In Phase I, the objective of the project is to develop a program that can react to specific elements displayed on the computer monitor on which the program is running. This is accomplished by the AI component of the program, which reacts to objects displayed on the screen by the Dr. Mario game, a legacy Nintendo game that shares similarities with Tetris. (It is discussed in greater detail in the next subsection). The program must accomplish four primary goals. The first is to detect the playing field, which is the area of interest displayed on the screen. Second, it must detect objects currently in the playing field. Third, it must detect changes between frames in the playing field, recognizing which objects are moving or have been eliminated.
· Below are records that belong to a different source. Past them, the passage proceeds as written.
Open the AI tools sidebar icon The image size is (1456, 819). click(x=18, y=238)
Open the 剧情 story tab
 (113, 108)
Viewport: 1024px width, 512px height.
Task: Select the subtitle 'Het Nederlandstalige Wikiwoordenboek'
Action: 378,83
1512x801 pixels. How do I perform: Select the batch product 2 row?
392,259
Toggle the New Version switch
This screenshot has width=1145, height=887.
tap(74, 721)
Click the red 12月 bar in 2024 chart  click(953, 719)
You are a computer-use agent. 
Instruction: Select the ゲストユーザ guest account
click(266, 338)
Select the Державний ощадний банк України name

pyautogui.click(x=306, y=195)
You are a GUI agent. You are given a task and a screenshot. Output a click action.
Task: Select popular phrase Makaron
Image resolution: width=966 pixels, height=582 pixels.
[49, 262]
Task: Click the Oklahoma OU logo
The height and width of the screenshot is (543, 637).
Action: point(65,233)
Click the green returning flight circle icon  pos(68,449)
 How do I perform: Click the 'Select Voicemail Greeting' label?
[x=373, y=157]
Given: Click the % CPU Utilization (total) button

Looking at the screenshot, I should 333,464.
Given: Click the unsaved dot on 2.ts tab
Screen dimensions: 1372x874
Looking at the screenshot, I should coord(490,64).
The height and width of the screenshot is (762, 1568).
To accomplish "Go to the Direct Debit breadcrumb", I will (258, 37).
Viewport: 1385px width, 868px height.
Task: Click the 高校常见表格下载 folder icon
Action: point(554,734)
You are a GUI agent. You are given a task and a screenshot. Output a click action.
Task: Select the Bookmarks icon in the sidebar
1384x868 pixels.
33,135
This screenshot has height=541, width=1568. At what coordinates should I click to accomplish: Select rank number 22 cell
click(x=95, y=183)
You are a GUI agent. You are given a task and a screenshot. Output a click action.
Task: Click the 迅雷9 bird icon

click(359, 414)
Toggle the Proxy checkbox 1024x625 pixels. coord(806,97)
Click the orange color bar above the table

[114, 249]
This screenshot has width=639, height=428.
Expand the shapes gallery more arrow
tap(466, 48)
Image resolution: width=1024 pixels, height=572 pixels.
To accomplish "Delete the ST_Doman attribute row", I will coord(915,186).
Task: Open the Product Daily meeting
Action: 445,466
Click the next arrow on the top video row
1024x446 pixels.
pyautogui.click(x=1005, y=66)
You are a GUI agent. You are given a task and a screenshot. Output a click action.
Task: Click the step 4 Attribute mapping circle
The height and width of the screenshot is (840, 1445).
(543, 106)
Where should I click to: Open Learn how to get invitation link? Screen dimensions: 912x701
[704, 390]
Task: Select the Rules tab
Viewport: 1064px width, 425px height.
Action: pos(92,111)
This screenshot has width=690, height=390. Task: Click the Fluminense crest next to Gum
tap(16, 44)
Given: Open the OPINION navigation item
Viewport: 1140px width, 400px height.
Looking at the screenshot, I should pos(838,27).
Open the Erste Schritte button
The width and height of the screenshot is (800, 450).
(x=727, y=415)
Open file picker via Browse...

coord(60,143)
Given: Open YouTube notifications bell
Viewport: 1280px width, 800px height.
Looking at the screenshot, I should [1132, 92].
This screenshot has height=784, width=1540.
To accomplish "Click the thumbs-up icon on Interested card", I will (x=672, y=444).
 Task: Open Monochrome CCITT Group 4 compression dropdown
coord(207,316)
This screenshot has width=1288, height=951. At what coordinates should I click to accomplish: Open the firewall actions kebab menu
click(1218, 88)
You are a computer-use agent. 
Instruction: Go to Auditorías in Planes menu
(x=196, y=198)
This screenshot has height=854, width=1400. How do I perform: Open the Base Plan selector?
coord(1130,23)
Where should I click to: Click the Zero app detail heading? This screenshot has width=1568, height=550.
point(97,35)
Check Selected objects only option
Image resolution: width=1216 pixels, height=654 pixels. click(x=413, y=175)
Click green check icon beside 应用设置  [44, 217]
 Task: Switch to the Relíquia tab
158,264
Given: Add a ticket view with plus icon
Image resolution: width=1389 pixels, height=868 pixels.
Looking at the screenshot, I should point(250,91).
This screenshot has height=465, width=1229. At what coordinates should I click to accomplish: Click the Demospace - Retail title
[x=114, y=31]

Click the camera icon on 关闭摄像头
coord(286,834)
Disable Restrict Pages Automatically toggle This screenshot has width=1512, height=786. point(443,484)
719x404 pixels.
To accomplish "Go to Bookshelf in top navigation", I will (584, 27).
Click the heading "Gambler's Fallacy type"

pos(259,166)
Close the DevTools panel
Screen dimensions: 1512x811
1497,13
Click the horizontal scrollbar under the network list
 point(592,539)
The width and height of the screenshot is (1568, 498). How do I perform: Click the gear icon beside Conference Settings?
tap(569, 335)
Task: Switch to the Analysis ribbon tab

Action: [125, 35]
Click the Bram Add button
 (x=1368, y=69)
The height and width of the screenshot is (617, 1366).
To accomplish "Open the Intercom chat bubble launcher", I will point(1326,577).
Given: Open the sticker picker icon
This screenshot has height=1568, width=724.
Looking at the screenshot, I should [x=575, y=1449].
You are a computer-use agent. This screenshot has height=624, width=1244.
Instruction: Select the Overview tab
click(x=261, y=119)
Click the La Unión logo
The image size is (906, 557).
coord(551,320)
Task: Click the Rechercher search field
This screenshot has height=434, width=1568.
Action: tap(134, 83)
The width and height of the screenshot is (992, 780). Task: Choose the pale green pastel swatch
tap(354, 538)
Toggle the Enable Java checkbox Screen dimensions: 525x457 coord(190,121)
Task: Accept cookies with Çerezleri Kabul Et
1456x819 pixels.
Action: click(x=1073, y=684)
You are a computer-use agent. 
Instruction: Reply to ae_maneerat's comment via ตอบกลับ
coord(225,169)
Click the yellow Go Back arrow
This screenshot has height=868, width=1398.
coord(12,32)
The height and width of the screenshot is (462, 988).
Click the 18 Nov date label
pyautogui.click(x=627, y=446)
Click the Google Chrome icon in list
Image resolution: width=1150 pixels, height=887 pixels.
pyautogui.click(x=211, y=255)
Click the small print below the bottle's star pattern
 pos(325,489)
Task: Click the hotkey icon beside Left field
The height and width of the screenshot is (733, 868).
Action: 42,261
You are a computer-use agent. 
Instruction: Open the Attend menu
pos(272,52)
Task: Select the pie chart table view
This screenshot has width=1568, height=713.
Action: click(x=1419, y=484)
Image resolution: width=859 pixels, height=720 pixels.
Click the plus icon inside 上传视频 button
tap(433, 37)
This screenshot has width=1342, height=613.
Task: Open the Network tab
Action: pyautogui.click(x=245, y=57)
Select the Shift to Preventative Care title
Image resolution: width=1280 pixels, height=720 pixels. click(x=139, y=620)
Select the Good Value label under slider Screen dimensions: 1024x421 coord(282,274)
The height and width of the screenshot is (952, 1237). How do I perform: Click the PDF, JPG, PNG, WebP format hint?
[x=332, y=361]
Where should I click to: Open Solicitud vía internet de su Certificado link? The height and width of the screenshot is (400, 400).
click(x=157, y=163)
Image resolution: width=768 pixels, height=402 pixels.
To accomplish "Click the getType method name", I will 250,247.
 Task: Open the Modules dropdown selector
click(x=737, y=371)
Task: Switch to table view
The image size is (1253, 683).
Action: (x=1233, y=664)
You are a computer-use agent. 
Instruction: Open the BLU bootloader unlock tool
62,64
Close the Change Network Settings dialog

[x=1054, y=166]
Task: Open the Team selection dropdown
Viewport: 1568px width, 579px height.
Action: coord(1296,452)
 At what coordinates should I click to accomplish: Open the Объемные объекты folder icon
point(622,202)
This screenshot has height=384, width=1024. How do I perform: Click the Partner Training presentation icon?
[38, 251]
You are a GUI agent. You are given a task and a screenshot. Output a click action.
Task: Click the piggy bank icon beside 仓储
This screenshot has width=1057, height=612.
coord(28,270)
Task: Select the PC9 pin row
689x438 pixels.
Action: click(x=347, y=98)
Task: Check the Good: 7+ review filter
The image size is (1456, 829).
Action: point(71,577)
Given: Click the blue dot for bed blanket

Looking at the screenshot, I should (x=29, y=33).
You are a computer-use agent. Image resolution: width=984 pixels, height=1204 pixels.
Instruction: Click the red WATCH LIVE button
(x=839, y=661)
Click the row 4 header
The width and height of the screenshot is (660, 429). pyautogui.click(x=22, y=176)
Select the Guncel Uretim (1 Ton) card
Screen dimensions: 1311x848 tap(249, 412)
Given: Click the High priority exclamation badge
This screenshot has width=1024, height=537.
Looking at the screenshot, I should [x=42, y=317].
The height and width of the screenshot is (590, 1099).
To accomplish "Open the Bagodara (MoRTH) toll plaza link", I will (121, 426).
The fourth and final goal of Phase I is to create an AI that can react to changes in the playing field. All four goals are presented in greater detail in the next section, the Procedure.
Dr. Mario is an action puzzle game that shares similarities with Tetris. The main differences are as follows: 1) Unlike Tetris, Dr. Mario's falling objects are all the same size and shape. 2) The falling objects (vitamins) in Dr. Mario consist of two pieces that can be any combination of three colors: red, yellow, and blue. 3) Another striking difference between the two games involves the objective. Unlike Tetris, there are objects (viruses) in the playing field (medicine bottle) that one needs to remove by lining up the falling pieces. When four objects of the same color are aligned either horizontally or vertically on the screen, then the pieces disappear. (See Figure 1 below for a labeled screen shot of Dr. Mario in play).
Figure 1. Dr. Mario by Nintendo.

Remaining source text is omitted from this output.